In The Terminator, two genre strands become intertwined, resulting in the perfect synthesis — the ’80s action hero as villain. In its successful merging of the horror and action genres, The Terminator highlights just how much overlap exists between the action and horror tropes of the eighties. This is not a coincidence. The DVD special features include several concept drawings by writer-director James Cameron — one of whom shows a bisected Terminator crawling along the ground after an unseen victim with a massive butcher knife (Michael Myers’ signature weapon) in its fist.
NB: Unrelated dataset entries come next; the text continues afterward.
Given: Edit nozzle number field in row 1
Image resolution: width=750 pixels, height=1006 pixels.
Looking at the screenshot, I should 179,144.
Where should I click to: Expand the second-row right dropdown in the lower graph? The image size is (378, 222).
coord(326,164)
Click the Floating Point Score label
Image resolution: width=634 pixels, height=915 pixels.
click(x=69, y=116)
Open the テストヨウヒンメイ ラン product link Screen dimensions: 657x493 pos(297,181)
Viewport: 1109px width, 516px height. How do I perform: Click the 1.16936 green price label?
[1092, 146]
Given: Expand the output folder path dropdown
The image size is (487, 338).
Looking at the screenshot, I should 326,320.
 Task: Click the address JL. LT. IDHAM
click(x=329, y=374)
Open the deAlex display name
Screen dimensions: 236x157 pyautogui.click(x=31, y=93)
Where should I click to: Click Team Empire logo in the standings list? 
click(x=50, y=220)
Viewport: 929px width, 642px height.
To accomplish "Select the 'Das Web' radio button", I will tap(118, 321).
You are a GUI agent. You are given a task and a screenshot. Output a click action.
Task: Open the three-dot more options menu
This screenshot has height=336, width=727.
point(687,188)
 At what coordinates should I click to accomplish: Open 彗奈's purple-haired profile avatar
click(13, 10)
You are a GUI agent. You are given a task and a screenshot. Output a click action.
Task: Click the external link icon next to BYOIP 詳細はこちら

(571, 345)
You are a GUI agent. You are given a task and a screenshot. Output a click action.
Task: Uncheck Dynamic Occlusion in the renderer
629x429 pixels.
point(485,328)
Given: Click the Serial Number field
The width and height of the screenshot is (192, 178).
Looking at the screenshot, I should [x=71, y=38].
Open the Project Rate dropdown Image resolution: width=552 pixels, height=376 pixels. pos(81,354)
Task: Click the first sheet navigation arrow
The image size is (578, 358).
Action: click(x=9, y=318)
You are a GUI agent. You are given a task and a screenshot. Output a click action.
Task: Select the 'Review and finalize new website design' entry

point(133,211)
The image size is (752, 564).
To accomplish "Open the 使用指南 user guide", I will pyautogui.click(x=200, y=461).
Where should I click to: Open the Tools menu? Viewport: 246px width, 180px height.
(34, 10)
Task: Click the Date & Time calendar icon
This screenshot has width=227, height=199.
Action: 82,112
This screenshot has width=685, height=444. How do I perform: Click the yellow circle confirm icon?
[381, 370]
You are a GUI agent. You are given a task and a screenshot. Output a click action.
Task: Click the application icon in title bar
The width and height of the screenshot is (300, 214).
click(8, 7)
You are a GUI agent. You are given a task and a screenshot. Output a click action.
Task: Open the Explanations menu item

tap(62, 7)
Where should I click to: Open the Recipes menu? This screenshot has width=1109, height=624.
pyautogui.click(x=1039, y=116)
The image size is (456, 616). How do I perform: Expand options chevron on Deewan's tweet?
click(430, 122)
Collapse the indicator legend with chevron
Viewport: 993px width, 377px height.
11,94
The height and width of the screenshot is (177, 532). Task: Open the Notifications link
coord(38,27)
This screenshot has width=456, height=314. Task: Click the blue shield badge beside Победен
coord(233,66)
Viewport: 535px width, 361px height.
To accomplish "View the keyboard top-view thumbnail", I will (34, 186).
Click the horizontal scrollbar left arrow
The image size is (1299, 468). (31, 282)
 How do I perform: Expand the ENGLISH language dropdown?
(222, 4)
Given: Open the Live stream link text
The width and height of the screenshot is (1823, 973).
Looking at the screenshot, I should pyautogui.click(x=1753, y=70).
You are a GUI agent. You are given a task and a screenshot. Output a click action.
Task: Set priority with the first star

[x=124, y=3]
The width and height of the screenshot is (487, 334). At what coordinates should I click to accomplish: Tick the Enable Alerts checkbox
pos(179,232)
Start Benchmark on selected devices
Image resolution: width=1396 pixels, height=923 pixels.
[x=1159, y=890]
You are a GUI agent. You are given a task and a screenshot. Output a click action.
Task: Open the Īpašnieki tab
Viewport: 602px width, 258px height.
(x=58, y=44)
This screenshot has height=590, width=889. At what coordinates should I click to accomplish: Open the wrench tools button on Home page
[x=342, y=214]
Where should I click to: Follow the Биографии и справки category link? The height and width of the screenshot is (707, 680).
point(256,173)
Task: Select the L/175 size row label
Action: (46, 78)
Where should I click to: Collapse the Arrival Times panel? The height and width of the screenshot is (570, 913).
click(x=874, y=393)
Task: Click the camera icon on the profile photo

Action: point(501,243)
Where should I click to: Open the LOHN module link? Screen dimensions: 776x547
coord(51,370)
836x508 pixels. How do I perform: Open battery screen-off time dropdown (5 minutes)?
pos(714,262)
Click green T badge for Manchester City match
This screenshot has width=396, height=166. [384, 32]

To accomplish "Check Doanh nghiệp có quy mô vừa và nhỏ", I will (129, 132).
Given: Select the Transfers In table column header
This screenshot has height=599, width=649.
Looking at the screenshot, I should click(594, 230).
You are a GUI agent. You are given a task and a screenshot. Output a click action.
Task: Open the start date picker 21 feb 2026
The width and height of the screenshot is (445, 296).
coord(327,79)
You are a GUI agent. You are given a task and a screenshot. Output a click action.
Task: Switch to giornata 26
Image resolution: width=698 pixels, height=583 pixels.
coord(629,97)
Like the central figures of ‘hard-body’ and slasher films, the Terminator is literally indestructible and is possessed of a literal hard body. The Terminator also pushes the hard body genre’s masochistic fascination with the abuse of the hero’s body to its most logical extreme. Indeed, the manner in which Cameron focuses on the destruction of Schwarzenegger’s body in a fashion that recalls the Rambo movies — a similarity highlighted in the scene where, in a parody of Rambo, he repairs himself. When Schwarzenegger’s flesh burns away at the climax, he literally becomes a hard body.

The clearest parallel between The Terminator and the slasher genre is the gore. In the first major scene of violence, he rips a man’s heart out of his chest – an act very similar to the kinds of acts perpetrated by Michael Meyers and Jason Vorhees.

Much has already been written on the puritanical morality (intended or otherwise) of slasher movies, but I would argue that a similar strain of morality exists in the ‘hard-body’ action films of the 80s- The Terminator is the only film that recognises this parallel and brings it to the fore. Both figures are based on an extremely puritanical form of morality: Sarah Connor is a virginal young woman, while her room mate Roxy is more open in her sexuality. In a scene taken straight out of a slasher, Roxy has sex with her boyfriend and is then killed. The Terminator’s mission, to prevent the conception of John Connor, takes the Slasher’s obsession with sex to its most logical extreme.

In conclusion

There are already pieces which consider The Terminator as a horror film, but no-one seems to have noted the similarities between the ‘one man army’ action movies and slasher flicks it falls between. Hopefully this piece will get some debates going and not feel like an extended exercise in trolling.